At a conference, Barbieri networked with representatives from a Nevada water treatment plant who had installed SolarBee units to mix, destratify, and disperse chlorine in their tanks. “They were really excited about the result and told me how the mixers worked,” says Barbieri. The city bought one SB2500v12 solar-powered circulating unit for each tank. Since their installation, operators add just 1.5 to 3 pounds of chlorine daily to meet the setpoint.

 

What’s in the box?

The 40 mgd (design) Main Street plant distributes 16 mgd. “Before the economy crashed, we put out 28 to 33 mgd in summer and 20 mgd in winter,” says Barbieri. “Over the last two years, we’ve cut year-round production by 50 percent or more, and that reduced chlorine usage to 150 to 200 pounds a day.”

To prepare the tanks for the mixers, the city hired a contractor to enlarge the access hatches in the steel roofs from two feet square to four feet. “It saved money in the long run,” says Barbieri. “If the machines need servicing, SolarBee technicians just lift them out instead of working on them in the tanks.”

The units have a stationary intake assembly that remains on the tank floor. An expandable hose connects the intake to the floating impeller, enabling it to self-adjust to varying water levels. Rotating at 80 rpm, the impeller moves 2,500 gpm in a near-laminar flow pattern that completely mixes the water column. The pattern also ensures consistent dispersal of chlorine at the walls, in the bottom three feet of the tank, and at the floor.

Mounted on each tank roof are solar panels, a digital control panel, and a battery to store energy for continual operation. The panel has daily and seasonal run-time algorithms and includes programming for auto-reverse, anti-jam, and self-cleaning. The mixers in the tanks are driven by a high-torque, direct-drive, permanent-magnet motor with no gearbox to reduce energy consumption.

The city accepted the company’s maintenance and service program. “Technicians come on a regular schedule and take care of everything,” says Barbieri. “It makes life simple, enabling us to focus on other things.”

 

Installation

The technicians installed one mixer per day. “The biggest part of the setup was maneuvering a crane into position to lower the units into the tanks,” says Barbieri. “They are a mile from the Main Street plant and in an isolated area.”
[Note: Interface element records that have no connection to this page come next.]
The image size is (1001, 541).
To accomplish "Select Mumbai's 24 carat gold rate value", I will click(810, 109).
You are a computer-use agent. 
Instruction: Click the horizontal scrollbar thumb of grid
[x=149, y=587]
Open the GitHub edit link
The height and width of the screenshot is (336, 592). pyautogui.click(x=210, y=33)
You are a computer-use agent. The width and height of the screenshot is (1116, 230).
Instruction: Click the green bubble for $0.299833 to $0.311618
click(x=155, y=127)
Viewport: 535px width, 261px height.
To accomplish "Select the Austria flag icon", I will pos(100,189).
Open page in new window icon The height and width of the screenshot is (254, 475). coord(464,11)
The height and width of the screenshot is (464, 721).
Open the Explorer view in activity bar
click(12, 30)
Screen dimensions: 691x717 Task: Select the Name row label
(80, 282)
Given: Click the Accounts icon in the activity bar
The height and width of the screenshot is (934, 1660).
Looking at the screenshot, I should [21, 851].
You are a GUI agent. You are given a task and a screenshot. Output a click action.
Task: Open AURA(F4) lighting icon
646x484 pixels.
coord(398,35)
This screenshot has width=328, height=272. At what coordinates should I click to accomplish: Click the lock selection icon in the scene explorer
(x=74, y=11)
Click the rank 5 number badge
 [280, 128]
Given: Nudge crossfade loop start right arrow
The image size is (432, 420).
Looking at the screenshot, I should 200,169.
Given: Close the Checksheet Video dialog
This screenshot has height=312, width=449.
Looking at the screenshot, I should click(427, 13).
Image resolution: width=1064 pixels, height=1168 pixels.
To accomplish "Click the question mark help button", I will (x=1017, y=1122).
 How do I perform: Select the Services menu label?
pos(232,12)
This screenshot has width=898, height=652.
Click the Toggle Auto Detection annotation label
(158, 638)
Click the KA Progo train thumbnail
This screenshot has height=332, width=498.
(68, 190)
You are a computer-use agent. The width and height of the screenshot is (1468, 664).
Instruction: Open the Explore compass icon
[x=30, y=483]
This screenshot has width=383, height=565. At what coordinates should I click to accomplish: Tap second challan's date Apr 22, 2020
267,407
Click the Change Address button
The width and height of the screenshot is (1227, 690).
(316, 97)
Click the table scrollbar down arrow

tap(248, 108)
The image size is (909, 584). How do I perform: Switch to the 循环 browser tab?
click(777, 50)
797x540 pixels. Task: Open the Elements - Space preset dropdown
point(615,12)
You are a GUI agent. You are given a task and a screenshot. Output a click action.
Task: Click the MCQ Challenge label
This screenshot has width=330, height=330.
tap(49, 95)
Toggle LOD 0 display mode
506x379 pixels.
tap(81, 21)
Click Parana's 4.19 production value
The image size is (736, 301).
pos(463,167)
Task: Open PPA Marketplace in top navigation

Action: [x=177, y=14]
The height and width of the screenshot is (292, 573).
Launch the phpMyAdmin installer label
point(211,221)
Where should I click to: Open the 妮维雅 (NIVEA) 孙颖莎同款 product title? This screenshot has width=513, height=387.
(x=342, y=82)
Before the technicians turned on the units, they did basic temperature testing to check for stratification. They returned after three days to retest the tanks and found no stratification.

“It took a few days to stabilize everything, but the numbers have remained consistent since then,” says Barbieri. “We’ve eliminated short-circuiting and stratification. Chlorine usage at the booster pump station is down by more than 50 percent, and although THMs are still forming, it isn’t happening as quickly.”